Reproduce, word for word, only the portion of the data that begins with the line containing "Omeka (580, 679)" and ends with the line containing "Matches joués (108, 678)", including both of those lines.

══ RECORDS FOR THIS EXERCISE

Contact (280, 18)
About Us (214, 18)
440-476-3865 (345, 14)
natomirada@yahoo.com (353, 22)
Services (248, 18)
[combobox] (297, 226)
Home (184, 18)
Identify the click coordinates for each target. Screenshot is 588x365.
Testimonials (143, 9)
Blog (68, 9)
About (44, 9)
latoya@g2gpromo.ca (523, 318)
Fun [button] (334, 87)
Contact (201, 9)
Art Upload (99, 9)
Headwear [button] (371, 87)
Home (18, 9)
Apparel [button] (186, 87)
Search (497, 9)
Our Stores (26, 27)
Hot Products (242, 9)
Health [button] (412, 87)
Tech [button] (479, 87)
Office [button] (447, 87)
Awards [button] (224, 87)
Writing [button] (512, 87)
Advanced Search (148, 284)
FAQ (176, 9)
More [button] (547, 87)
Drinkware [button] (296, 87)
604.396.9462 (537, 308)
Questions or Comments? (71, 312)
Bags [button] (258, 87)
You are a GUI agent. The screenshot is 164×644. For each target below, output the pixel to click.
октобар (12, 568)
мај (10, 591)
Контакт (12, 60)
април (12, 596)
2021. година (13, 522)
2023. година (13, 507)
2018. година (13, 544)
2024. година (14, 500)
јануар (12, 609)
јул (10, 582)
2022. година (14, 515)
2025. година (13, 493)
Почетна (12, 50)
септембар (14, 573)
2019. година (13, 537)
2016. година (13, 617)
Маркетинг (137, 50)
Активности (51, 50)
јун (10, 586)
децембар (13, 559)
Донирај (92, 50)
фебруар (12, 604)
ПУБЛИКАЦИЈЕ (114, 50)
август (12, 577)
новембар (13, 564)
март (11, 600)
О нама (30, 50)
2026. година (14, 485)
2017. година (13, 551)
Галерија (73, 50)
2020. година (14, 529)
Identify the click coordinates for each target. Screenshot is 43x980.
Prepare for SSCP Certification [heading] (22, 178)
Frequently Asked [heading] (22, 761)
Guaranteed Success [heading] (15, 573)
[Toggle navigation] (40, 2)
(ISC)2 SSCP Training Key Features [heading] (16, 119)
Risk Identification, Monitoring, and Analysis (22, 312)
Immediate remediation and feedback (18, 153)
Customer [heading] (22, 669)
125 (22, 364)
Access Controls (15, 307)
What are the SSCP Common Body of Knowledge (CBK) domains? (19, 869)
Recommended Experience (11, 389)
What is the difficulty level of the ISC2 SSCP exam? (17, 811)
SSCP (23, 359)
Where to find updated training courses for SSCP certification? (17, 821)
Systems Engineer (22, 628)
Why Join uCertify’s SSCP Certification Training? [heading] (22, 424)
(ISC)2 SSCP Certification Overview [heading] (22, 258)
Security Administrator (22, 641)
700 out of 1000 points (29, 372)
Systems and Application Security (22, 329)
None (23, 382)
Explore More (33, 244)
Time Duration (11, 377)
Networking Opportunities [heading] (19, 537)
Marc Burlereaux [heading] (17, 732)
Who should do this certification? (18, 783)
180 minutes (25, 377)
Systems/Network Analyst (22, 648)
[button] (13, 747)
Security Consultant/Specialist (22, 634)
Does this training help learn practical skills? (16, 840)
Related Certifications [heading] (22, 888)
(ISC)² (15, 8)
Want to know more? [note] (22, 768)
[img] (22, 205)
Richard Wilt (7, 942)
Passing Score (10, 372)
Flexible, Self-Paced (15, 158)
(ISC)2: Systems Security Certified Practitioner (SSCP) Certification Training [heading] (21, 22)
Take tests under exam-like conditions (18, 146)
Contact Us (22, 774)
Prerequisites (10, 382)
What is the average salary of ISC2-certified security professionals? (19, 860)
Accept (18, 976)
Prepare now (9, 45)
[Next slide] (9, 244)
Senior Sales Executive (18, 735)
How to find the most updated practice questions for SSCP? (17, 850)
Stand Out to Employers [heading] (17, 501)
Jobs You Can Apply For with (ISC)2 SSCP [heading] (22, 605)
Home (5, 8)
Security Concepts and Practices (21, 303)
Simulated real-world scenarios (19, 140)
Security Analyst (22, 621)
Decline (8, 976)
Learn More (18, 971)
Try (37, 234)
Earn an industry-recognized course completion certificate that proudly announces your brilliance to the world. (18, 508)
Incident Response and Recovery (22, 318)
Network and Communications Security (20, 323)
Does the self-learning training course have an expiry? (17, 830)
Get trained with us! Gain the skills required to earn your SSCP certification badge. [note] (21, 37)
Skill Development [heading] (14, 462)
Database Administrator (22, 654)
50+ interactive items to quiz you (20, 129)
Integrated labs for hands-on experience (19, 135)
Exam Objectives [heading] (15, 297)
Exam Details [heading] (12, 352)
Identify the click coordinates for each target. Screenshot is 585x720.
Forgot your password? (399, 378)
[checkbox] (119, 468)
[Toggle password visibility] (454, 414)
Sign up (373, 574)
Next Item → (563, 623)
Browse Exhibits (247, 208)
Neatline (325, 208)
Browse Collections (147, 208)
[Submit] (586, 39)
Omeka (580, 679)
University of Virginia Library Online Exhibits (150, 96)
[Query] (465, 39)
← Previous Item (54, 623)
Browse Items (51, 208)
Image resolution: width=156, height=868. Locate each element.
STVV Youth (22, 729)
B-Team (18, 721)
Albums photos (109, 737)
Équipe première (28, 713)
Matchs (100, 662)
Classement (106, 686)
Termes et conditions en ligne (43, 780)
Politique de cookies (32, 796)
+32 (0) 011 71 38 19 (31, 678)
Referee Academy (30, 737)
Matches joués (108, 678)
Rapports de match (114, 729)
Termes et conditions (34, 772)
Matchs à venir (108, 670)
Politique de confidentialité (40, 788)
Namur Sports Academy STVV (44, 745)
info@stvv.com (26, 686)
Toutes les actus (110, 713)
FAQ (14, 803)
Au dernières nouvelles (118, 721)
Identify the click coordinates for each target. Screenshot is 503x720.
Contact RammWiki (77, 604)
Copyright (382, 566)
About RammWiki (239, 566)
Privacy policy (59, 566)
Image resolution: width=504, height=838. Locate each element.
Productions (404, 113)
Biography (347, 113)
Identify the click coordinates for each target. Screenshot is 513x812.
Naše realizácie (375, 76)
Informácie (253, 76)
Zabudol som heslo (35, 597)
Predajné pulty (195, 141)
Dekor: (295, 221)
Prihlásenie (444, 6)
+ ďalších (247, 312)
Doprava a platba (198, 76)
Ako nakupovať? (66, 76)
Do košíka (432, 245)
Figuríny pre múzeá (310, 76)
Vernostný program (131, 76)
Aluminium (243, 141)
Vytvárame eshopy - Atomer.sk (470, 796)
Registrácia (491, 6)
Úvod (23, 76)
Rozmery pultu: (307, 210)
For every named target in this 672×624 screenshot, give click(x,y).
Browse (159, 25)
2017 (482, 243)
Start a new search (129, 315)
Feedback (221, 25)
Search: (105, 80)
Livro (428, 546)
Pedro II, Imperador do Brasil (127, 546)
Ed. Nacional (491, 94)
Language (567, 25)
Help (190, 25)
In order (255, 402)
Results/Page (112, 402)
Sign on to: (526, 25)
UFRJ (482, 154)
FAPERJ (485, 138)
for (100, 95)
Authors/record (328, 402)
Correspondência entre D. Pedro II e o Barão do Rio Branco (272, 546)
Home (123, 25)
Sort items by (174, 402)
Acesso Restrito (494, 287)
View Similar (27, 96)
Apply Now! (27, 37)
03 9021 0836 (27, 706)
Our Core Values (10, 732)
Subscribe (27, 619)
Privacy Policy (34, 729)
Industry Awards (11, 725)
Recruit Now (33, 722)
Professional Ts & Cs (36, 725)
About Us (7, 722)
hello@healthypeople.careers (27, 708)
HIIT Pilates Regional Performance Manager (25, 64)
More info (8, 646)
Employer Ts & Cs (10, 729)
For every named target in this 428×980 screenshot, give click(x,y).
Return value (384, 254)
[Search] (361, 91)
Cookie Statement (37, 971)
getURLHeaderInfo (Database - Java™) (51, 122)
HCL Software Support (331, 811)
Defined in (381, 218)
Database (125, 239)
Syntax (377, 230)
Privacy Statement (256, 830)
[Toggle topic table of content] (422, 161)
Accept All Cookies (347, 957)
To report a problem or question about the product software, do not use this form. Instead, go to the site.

════

**WRITTEN ANSWER**
Omeka (580, 679)
University of Virginia Library Online Exhibits (150, 96)
[Query] (465, 39)
← Previous Item (54, 623)
Browse Items (51, 208)
Image resolution: width=156, height=868. Locate each element.
STVV Youth (22, 729)
B-Team (18, 721)
Albums photos (109, 737)
Équipe première (28, 713)
Matchs (100, 662)
Classement (106, 686)
Termes et conditions en ligne (43, 780)
Politique de cookies (32, 796)
+32 (0) 011 71 38 19 (31, 678)
Referee Academy (30, 737)
Matches joués (108, 678)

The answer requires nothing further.